Much like Quandre Diggs and Phillips, Duke Thomas played the "balla" position in high school. Ballas can be penalized and discounted by gurus, coaches, and fans when projecting college efficacy because their brilliance at being generalists who are asked to win the game every week can be misinterpreted as a lack of ability to be specialized when, instead, they should be coveted as the human multi-tools that they are. Cornerbacks with hands, ability to score after the pick, and an understanding of what the QB sees when he drops back are a good thing. Show me a specialized high school corner and I'll show you a limited athlete.
Thomas cuts on a dime, delivers change, then prints a receipt for your expense report you can file under "Lost jock accounting", and then motors on to the end zone. I will not fully invoke the Holy Name of Nathan Vasher, but the similarities are there if you care to find them. Duke's cuts may not be as savage as Nasty Nate, but the kid has serious flow. Duke lacks cornerback footage, but his ability to break his hips, his body control, and his general competitive spirit are blindingly obvious. This doesn't require much imagination. Duane Akina also worked him out at CB at a junior camp and said,"Yep."
I'm a Thomas fan. Terrific program asset with big upside who just needs some time to fill out, develop upper body strength, and learn the finer points at Akina DB College.
Where I see nothing but untapped potential with Thomas and Colbert, who will both still have to learn their craft, I see a sophisticated, cagey veteran in Echols. He's an old soul on the football field and watching him drop into zone, lie to QBs with his eyes, and break on another receiver's route ten yards away is NFL stuff. The clip below doesn't have all of those specific instances, but the film is out there.
Echols is a good athlete and, though a smallish corner, he's competitive with bigger receivers, and has played- and will consistently win - against elite competition (like Thomas Johnson). Good small area quickness and anticipation. Skilled in hand placement and understands how to ride a hip and steer a receiver off balance without getting a flag.
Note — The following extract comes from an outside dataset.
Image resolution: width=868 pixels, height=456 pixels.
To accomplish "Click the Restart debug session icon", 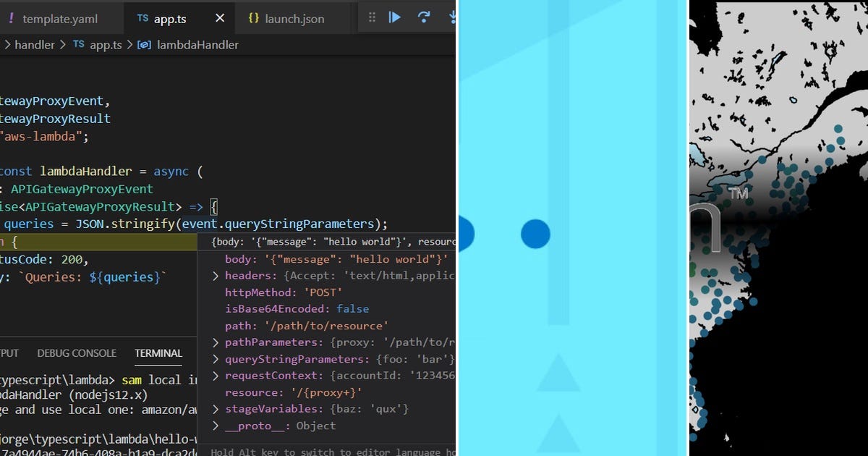I will 425,17.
Echols isn't shy in run support and though he may not have any one physical attribute that screams super-elite, he doesn't have any identifiable deficiencies. I think his most likely positive trajectory is strong special teams contributor, in the nickel, and as a reliable third cornerback. Given the likely strength of the UT secondary over the next 3-5 years, that's not damning with faint praise.
Like older brother, Kenny, KV loves to hit and it's in his DNA to put people on the ground with extreme prejudice. UT Law students - you are on notice. Kevin isn't your ideal turn and run cornerback when the opposing WR goes 6-2 and can motor, but he does a nice job of keeping receivers in front of him, punishing the short game, and then using excellent quickness to harry pass catchers.
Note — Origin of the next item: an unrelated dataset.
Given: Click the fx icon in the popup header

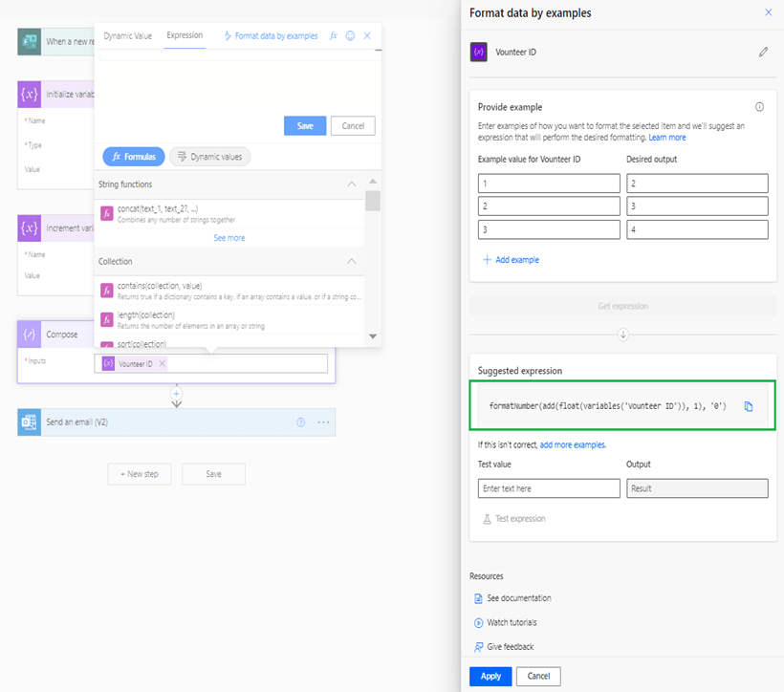Looking at the screenshot, I should pos(334,36).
Despite rolling at 5-8, 175, Vaccaro is extraordinary in run support, closing to the ball with abandon, maintaining outside leverage, and usually delivering a kill shot. He's competitive as hell and looks for someone to hit on every play - even when the ball is thirty yards away.
I thought older brother Kenny - also a three star - would do big things at Texas based on his speed and powerlifting background, but frankly, I don't see Kevin as a starter in an elite secondary. He can more than earn his free meals and board if he'll play his ass of on special teams and force our starting receivers to bring it in practice.
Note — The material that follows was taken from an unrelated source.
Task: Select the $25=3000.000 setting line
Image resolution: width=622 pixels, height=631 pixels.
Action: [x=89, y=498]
I hope you've enjoyed reviewing this class as much as I have and whatever opinions I expressed should be tempered against the hard knowledge that even if this class is excellent, half of them won't start at Texas. That's why my reviews aim for sobriety over mindless cheerleading. That written, this is our third strong class in a row and given the changes we've made in coaching and development, it shouldn't be long before Texas is Texas again.